Dear readers, welcome to the last post about patentable inventions. Before starting this specific article on inventions subject to security and secrecy, let us once look back to the complete picture. According to the Patents Act, 1970 a product or process is patentable if it meets certain defined requirements. Further, the Act defines what are not inventions or not patentable. It also has a provision to deny patent for national security and secrecy reasons. An inventor needs to be aware of all these provisions while assessing patentability of his work. Looking at Figure 1 below one can get a simple yet complete view covering all these provisions.
Figure 1: Patent – What to Meet and What to Avoid
Explanation of the first two areas (green and amber blocks in Figure 1) are part of the following articles:
In the current article we will see where the Patent Office can deny a patent to an otherwise patentable invention to protect national security and secrecy (red blocks in Figure 1). This provision prevents sensitive technologies from appearing in public domain.
Inventions related to atomic energy
The Patents Act prohibits patents to inventions relating to atomic energy [ref. 1]. This, in line with the Atomic Energy Act, 1962 [ref. 2], denies patent for inventions ranging from mining till disposal of atomic energy.

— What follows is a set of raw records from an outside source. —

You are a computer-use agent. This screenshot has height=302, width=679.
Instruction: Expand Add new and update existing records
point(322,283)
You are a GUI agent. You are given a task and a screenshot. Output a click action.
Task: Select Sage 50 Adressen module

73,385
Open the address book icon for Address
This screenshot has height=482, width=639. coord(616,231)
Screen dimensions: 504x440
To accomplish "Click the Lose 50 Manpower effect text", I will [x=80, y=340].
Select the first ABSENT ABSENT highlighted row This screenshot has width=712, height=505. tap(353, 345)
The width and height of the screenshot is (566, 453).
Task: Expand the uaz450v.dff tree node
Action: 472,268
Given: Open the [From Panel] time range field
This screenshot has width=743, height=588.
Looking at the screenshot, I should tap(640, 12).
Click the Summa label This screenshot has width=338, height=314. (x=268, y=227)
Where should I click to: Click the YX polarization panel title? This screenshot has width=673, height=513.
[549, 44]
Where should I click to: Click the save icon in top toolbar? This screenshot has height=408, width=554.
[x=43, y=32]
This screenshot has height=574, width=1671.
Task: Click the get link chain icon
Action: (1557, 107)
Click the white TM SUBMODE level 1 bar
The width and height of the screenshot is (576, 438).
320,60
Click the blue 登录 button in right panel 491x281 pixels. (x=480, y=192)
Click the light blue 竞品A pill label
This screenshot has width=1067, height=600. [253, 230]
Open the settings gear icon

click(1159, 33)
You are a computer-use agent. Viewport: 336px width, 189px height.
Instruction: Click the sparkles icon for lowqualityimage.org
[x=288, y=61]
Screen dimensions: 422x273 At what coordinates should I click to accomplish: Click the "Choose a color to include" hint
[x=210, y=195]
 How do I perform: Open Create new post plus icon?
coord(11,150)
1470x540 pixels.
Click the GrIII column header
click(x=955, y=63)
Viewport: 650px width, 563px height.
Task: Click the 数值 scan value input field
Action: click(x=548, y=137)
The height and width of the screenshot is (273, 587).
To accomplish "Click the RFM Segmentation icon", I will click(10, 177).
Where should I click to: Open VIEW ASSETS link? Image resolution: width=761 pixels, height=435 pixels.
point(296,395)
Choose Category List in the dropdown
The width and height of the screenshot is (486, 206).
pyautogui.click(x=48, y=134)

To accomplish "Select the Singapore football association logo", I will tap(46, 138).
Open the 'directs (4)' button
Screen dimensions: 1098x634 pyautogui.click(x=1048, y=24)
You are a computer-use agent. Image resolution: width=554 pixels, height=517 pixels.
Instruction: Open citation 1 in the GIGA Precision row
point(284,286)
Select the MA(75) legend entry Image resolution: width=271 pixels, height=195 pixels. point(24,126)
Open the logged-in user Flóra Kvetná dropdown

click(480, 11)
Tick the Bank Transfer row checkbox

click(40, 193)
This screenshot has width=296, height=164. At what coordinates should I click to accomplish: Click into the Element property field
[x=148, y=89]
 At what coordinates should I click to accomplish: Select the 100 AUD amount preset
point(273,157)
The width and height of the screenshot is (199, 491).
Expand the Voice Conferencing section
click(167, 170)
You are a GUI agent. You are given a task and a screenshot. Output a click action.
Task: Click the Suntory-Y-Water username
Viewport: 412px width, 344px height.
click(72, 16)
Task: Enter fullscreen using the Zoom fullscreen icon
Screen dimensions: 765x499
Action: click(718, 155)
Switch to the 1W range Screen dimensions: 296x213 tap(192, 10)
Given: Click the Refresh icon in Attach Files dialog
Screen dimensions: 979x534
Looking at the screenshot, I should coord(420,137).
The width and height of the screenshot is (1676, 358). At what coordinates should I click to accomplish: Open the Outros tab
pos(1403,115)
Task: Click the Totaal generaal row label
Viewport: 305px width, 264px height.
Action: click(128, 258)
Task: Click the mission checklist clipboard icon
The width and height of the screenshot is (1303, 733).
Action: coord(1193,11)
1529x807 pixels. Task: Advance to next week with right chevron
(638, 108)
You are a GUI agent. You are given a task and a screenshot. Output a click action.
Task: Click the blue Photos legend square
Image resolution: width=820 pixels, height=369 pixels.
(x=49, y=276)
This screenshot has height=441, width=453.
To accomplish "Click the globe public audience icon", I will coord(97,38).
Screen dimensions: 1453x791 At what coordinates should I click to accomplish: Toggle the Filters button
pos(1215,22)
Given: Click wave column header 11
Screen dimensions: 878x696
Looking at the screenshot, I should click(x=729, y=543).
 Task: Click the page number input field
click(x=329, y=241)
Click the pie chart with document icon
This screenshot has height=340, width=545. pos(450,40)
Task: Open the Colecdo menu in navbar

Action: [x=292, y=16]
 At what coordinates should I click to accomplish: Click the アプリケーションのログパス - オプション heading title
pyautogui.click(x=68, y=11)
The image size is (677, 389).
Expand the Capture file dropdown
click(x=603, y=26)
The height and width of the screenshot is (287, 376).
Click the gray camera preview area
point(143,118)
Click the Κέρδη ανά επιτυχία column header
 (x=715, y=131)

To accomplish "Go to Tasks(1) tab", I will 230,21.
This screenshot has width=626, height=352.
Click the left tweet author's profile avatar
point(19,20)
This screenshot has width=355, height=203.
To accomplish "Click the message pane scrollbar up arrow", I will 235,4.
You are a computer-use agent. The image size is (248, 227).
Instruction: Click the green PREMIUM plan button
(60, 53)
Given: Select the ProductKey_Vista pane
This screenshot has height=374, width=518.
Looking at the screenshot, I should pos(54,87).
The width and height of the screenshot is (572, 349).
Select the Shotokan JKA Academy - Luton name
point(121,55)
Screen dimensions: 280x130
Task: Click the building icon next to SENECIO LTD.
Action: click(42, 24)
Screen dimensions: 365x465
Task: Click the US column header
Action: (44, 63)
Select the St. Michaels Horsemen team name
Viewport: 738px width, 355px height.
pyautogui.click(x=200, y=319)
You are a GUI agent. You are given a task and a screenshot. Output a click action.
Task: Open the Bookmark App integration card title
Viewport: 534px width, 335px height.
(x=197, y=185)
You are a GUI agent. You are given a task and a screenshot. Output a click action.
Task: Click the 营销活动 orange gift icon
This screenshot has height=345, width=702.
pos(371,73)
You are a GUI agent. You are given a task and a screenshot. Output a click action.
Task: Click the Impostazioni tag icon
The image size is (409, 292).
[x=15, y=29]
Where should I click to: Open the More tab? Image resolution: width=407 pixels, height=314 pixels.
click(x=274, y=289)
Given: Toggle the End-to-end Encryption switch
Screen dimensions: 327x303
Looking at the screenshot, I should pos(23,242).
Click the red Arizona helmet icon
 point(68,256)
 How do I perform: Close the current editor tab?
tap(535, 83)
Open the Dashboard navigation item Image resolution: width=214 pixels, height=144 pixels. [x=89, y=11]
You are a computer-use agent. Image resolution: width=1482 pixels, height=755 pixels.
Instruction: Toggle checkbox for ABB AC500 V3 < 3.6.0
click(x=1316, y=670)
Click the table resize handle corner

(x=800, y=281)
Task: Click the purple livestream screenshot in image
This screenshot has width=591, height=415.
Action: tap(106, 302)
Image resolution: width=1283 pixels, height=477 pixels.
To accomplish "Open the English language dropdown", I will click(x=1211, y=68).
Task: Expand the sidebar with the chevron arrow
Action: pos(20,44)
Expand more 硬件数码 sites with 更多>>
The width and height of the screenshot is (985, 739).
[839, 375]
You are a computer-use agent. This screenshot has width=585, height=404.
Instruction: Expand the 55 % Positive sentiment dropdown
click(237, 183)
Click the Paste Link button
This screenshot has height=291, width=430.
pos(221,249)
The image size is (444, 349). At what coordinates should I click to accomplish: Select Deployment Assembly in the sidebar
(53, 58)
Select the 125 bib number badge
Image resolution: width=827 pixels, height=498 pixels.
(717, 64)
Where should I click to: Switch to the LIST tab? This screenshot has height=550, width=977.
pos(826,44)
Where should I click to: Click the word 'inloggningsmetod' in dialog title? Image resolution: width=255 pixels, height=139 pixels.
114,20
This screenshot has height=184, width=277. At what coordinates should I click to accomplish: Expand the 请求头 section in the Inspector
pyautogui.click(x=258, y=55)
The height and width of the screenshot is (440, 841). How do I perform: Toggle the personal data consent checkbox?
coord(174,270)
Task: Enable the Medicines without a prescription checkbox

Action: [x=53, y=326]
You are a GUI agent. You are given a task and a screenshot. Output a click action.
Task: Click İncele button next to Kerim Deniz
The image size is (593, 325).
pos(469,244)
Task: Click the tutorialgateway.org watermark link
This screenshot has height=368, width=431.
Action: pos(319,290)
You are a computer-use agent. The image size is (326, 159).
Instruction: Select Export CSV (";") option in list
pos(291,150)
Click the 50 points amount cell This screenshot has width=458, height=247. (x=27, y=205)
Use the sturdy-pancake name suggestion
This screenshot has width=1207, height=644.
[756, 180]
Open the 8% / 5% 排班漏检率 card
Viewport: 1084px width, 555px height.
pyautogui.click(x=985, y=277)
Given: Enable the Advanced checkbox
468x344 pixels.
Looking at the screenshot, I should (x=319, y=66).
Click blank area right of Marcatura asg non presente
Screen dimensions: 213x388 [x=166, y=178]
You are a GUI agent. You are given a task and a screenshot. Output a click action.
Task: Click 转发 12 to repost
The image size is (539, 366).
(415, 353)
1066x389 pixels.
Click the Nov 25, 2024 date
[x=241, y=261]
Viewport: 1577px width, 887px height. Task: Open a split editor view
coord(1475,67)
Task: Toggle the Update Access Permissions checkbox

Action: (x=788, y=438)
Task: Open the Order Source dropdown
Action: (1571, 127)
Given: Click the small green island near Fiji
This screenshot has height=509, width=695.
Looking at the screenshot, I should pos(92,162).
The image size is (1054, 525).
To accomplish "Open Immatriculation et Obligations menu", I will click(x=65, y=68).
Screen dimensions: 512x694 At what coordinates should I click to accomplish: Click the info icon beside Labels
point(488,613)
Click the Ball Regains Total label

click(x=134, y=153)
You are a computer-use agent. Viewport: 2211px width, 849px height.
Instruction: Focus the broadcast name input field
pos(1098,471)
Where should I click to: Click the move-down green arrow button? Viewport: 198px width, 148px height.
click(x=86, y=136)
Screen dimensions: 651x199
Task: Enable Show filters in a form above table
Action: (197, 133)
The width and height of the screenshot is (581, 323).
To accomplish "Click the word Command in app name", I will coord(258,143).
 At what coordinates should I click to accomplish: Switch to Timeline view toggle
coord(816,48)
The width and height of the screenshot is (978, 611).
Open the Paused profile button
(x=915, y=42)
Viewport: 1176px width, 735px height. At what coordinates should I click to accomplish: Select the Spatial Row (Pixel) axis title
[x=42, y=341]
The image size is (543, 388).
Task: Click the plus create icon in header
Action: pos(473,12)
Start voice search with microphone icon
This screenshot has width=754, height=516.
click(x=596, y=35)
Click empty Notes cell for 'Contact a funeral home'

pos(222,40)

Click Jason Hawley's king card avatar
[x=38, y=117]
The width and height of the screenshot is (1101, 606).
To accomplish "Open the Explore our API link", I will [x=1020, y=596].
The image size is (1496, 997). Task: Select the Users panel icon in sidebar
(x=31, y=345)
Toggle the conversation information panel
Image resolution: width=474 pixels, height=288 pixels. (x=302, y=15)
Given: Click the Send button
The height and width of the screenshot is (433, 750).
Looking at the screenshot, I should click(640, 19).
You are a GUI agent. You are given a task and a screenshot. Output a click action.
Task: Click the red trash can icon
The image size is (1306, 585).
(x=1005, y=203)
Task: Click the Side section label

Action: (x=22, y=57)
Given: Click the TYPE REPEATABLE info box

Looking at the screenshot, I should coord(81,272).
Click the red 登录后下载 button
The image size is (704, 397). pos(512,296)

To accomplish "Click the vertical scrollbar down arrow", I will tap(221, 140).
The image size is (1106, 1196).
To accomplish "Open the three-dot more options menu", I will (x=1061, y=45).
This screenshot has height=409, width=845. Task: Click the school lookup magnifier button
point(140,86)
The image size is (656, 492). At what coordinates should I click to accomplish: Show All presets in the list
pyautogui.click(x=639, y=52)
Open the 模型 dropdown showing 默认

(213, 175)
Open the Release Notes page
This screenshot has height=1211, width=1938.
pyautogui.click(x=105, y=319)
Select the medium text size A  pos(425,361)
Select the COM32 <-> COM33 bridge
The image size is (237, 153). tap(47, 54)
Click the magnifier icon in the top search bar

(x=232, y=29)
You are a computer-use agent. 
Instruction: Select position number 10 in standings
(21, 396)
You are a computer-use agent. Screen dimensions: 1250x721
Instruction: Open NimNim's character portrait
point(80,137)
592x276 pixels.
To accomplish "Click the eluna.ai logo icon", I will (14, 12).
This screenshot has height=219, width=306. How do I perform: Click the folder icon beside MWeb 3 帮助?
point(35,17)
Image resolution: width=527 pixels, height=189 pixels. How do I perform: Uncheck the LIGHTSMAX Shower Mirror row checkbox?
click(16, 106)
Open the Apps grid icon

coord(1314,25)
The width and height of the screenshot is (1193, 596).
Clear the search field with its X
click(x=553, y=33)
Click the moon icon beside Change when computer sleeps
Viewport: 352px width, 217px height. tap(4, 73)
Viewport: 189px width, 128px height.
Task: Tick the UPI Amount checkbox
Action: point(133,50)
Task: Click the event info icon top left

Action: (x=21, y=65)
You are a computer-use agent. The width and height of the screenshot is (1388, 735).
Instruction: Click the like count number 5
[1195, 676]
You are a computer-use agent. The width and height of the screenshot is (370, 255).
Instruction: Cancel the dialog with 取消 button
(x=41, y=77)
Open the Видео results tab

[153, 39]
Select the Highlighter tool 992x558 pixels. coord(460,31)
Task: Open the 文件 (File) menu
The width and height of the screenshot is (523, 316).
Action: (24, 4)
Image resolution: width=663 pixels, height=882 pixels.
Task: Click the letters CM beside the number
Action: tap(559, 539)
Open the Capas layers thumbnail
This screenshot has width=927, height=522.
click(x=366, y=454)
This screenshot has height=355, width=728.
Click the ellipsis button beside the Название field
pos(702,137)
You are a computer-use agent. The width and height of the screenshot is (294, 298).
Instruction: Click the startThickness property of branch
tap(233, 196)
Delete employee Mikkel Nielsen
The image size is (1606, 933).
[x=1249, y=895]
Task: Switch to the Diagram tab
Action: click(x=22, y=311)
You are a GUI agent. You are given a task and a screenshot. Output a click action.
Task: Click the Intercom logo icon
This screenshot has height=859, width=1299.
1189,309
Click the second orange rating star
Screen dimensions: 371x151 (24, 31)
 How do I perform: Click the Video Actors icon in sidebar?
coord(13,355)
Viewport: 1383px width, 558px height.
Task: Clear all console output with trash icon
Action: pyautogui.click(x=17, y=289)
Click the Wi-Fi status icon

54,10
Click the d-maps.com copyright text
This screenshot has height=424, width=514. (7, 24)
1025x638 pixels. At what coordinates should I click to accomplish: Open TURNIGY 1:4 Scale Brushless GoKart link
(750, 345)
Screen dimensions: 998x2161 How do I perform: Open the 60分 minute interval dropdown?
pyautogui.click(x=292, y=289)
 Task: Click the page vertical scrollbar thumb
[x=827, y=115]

Accordingly, for inventions potentially related to atomic energy, the Patent Office, advised by the Department of Atomic Energy (DAE), may deny to grant patents. Such decisions are final and one cannot appeal against them. The Central Government may also directly examine any patent application for this purpose. Every year the Patent Office send a good number of applications to the DAE for examination and deny patent for a part of these applications. Figure 2 below gives a glimpse of all such cases between 2010-11 and 2015-16 [ref. 3].
Figure 2: Statistics of Inventions Subject to Atomic Energy
Even if such an invention is granted a patent, the Central Government, on finding so, may direct the Patent Office to revoke the same [ref. 4]. However, as per the Act the Patent Office give the patentee an opportunity for hearing before revoking the patent.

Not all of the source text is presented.